Yesterday I had the rare opportunity to visit the Swenson Swedish Immigrant Research Center (SSIRC) at Augustana College in Rock Island, Illinois. (Interesting factoid: Mississippi River was at flood stage.) The archivist/librarian on duty was extremely helpful in translating some documents I already had from ArkivDigital and in locating possible emigration/immigration information for my great-grandparents, Nils Olson and Maria Christina Rinaldo. I wanted to share a little of what I learned with my family today. I hope you find it interesting. First, our Swedish immigrant ancestor Nels Olson.
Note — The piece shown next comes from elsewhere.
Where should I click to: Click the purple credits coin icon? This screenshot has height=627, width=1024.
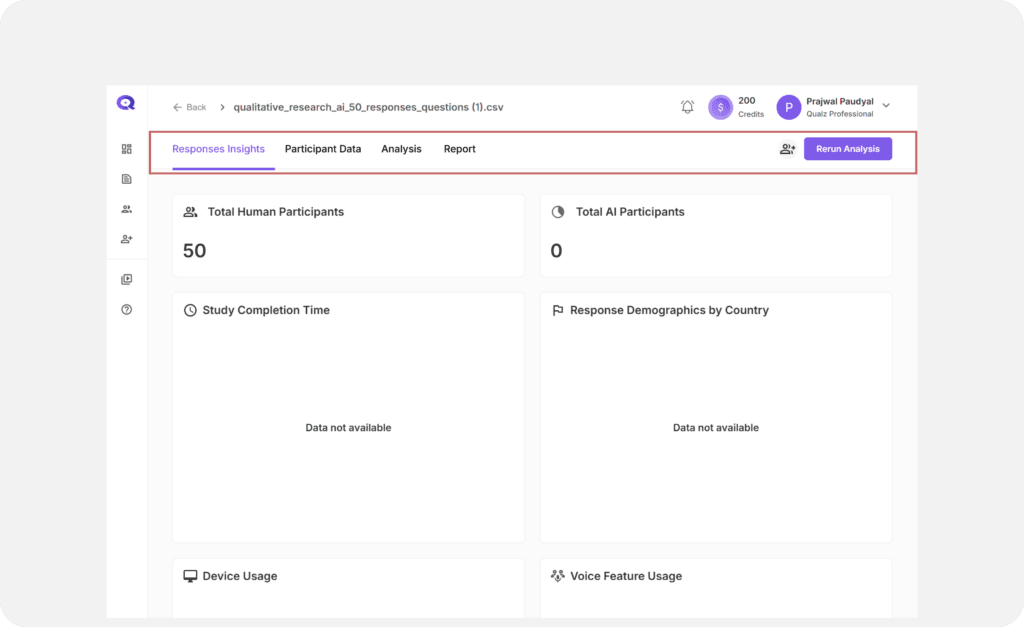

Information found previously in records found through ArkivDigital in 2015:
- Nels Olson (birth record), born “Nils”, 26 July 1841, Jonstorp parish, Malmöhus län, Skåne province, Sweden; father=Olof Nygren, b. 5August 1816, in Väsby, Sweden; mother=Sissa Nils Dotter, b. 19 April 1817, in Jonstorp,
- Nels’s siblings, as of 1846 household record, all born in Jonstorp, were: Johanna, b. 26 November 1842; Christina, b. 5 September 1844; and Lars, b. August 1846 [couldn’t decipher day]. Note: There may have been others, but I have not yet pursued this.
- Nels went to America in 1868, but was not “written out” of the parish records until 1869.
What I learned at the SSIRC yesterday:
- The word “hussaren” before Olof Nygren’s name as father of Nils means “the light cavalryman.”
- The word “rymd” with Nils’s first emigration note in 1868 means “escaped, deserter, fugitive…” Basically, it means he left without proper travel papers. Why? Unknown.
- When Nils was born, the family lived in the farm village of Teppeshusen.
- Evidently, the family moved from Jonstorp to Väsby, leaving Väsby in 1866, then lived in the farm village of Ljusbergshus, Allerum, Malmöhus (Skåne), when Nils left for America in 1868.
- Nils was a tenant farmer (“Husman”) when he emigrated.
- Swedes were tested for literacy and religious knowledge annually, and our family was no exception.
- Johanna Nygren, who appears to be Nils’s sister, emigrated 6 November 1865 “from 281, Helsingborgs stadsförs, Malmöhus län (Skåne) to Köbenhavn amt, Danmark” (Source: Emibas migration file ID: Helsingborgs stadsförs M 1865 045)
- Another possible, unmarried sibling of Nils, Olof Nygren, b. 22 May 1848 in Jonstorp, emigrated to America 29 March 1870 “from Södra Danhult 2, Väsby, Malmöhus län (Skåne)” (Source: Emibas migration file ID: Väsby M 1870 005, citing Household Examination Roll, p. 99.) I need to locate his birth record to confirm this relationship.
- From the Demographical Database for Southern Sweden (DDSS) for those “Born in Jonstorp Parish, 1689-1894,” Sissa’s birth information was found. (Remember: She was Nels’s mother.) Her father, Jöns Olsson, was a tenant farmer in Teppeshusen. Her mother, Gunnil Siunnasdoter, was 42 when she bore Sissa, indicating she most likely had older siblings. Her parents were married when she was born. (Original Source of this information came from Jonstorps kyrkoarkiv C I : 2) Note: Why she went by Nils Doter, rather than Jöns Doter, is as yet unknown. More research to be done.
More about the Rinaldo family in a separate post. I am off to Vesterheim, the Norwegian museum here in Decorah, IA, and to the Giants of the Past museum in Spring Grove, MN, the first Norwegian settlement in Minnesota. Doing research today for my husband’s family.